DeNicola has worked in many parts of Minnesota, including Burnsville, Edina and Ramsey County.
When his crew comes to town, they don't worry much about sportsmanship -- they use bait and lights to attract deer and can kill dozens of them in a few days.
"We cull with efficiency, not to create fair chase," he said.
He said it's a "myth" that deer populations bounce back after hunting. Kill enough of them, he said, and the long-term effects will be dramatic.
He doesn't object to bowhunting. But he calls it ineffective because arrows are less lethal than bullets, and bowhunters must get much closer to an animal before shooting.
"It's a primitive tool," he said.
His shooters wait until a group of deer approaches, attracted to the bait.
They shoot the dominant doe in the brain, killing her instantly.
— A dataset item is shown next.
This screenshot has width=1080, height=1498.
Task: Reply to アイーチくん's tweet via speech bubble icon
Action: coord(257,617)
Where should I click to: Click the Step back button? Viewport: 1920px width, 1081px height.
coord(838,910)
The others are confused and stand still -- where they can quickly be killed.
Bowhunting doesn't work well, he said, because if the dominant female is only injured, she will run, and the herd takes flight. They learn quickly and avoid the area. The same thing happens with a dart gun, he said.
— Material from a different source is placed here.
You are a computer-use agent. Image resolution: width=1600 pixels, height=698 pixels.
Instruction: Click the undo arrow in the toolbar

Bowhunting is merely recreational, he said.
"I have nothing against it," DeNicola said. "Just don't think you are managing deer because you have killed 50 or 100 deer."
THE CASE FOR BULLETS
The extermination businesses are cost-effective, said Ramsey County's Moriarty.
The county paid $250 per deer -- or $50,000 to remove 200 deer -- when the county employed a deer-culling company five years ago.
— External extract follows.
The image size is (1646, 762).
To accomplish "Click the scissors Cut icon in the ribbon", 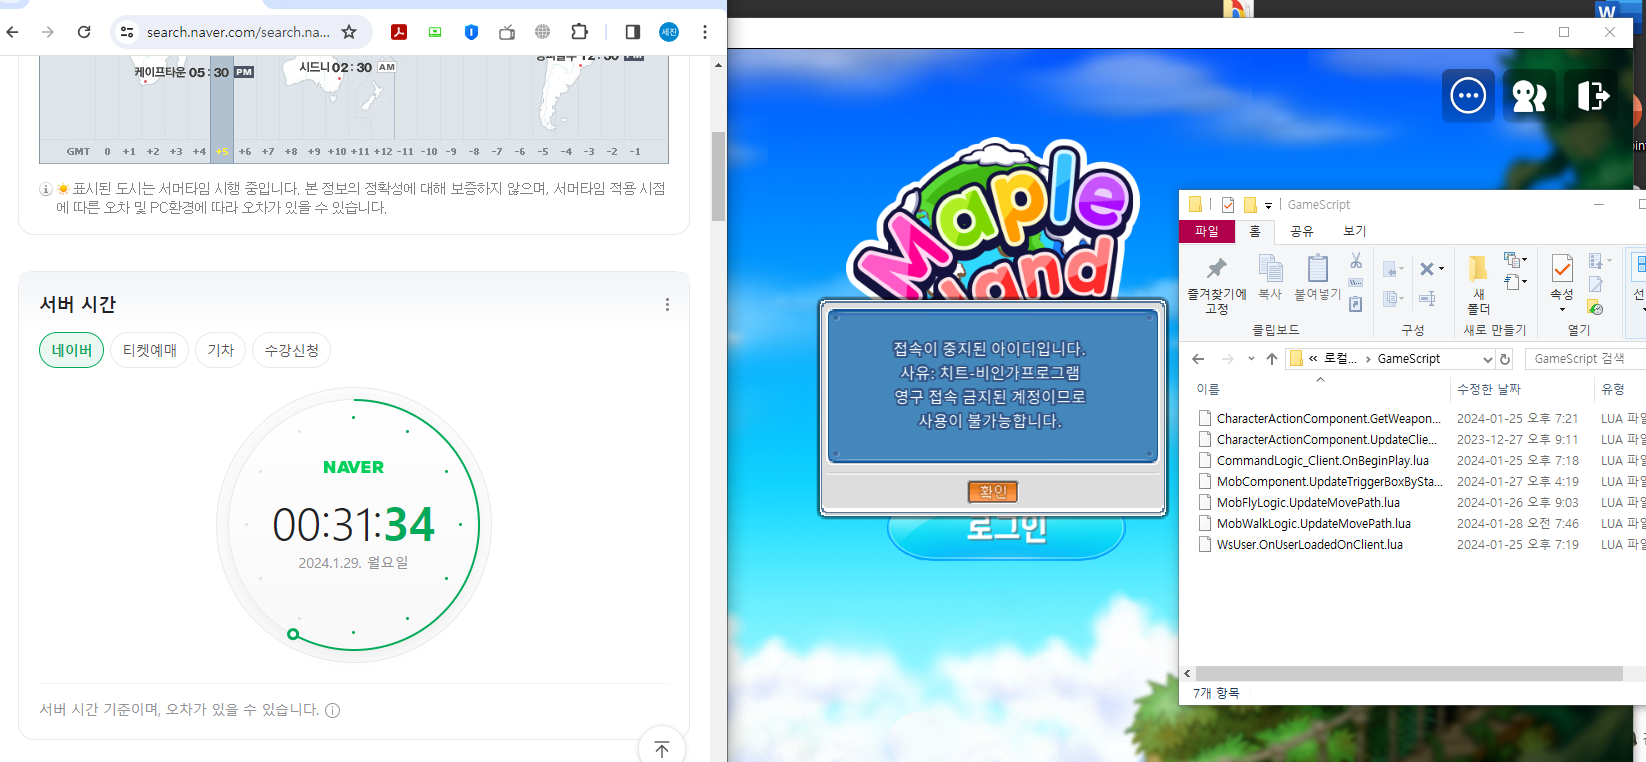I will pos(1356,261).
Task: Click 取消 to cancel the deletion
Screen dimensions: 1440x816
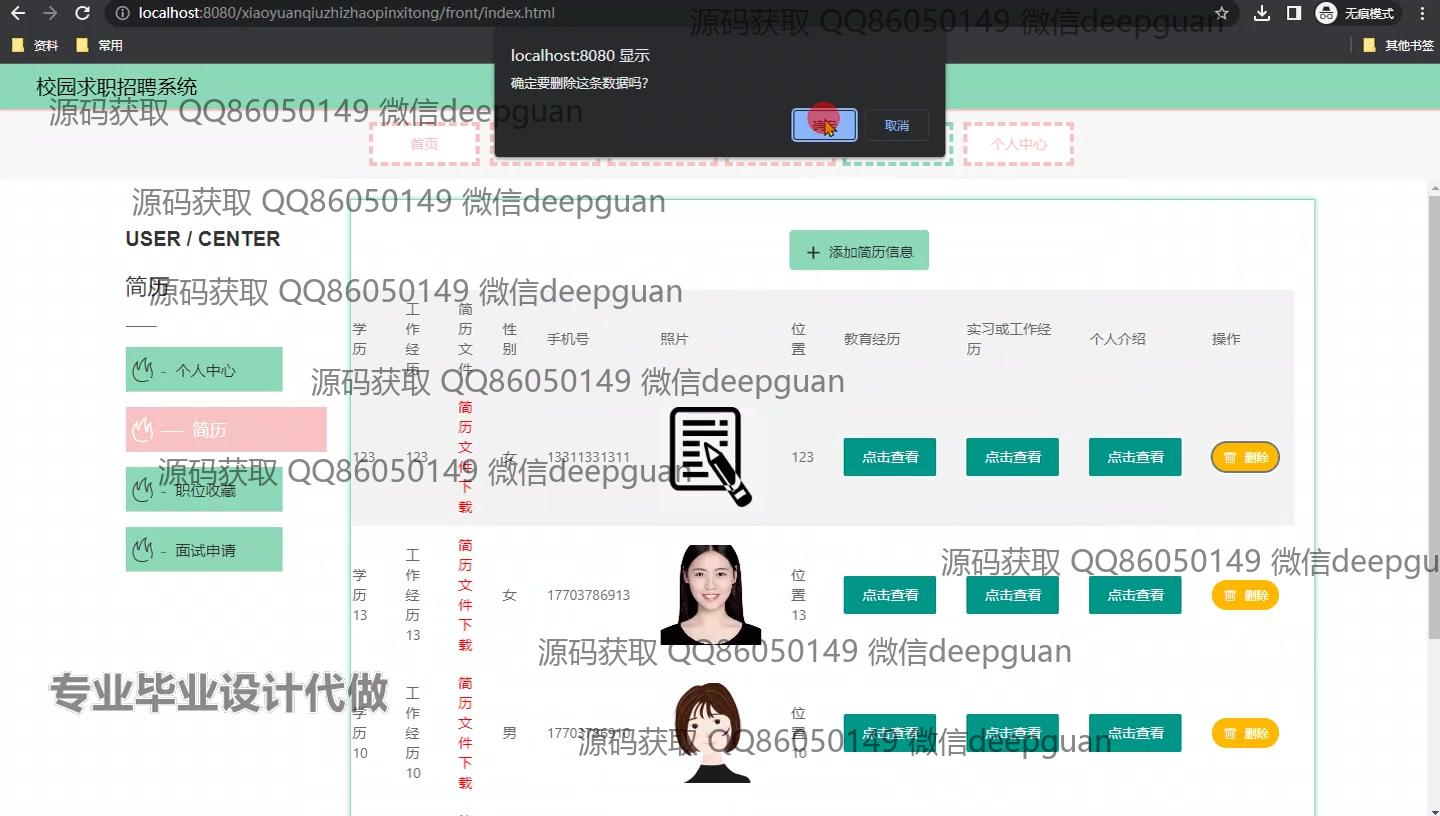Action: click(897, 125)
Many communities have used such methods -- including Burnsville and Eden Prairie. North Oaks hires a contractor to live-trap deer and then shoot them. Bloomington has allowed police officers to hunt them.
Culling experts scoff at the Humane Society's "alternatives."
Moving deer is costly and spreads disease. Opening gun-hunting to the public would be too dangerous.
Birth control is impractical, they say. Contraceptives must be injected into deer by hand, and then the same deer must be given booster shots every one or two years afterward.
It often takes five years for such a program to have an effect on populations -- and they sometimes have little effect at all. The drugs make the deer unsafe for human consumption.
The cost of the shots, said DeNicola, is more than $700 per deer.
The pleas about the inhumanity of hunting fall on deaf ears at the DNR. Every deer eventually dies, they say -- usually in ways more dreadful than getting shot.
In the wild, deer are eaten by wolves. In cities, Lueth said, "the overpopulation problem corrects itself through disease or starvation. Or they get hit by a car and die slowly and painfully."
"Would you rather see a deer die of disease or starvation, or by a bullet?"
Newport's experience shows how deer can divide a community.
The town had become a kind of deer sanctuary between Woodbury and Cottage Grove, which allow bowhunting.
When complaints about deer mounted, the city set up its first bowhunting season last fall. The season ended Dec. 31, after hunters had killed about 12 deer.
Today, the new "No hunting" and "No trespassing" signs remain around the city. Battling sets of petitions -- anti-hunting and pro-hunting -- have been circulating.
Like most cities, Newport imposed strict controls on the hunters. They must have a landowner's permission. They are allowed only on parcels of five or more acres. They must pass a proficiency test.
Bob Cropsey, owner of Backwoods Archery and Shooting Sports in Newport, was surprised by the high turnout for the test -- about 35 hunters took it.
He said culling the Newport herd is especially humane in a harsh winter.
"They will die, especially the young deer," said Cropsey. "That is a fact of life."
It's also a fact that many residents find killing deer abhorrent.
Earl Clausen has lived among the deer of Newport for 12 years. He admitted that the deer eat his flowers.
"I would prefer they not do that, but deer have to survive," he said.
"We are invading their territory, not the other way around."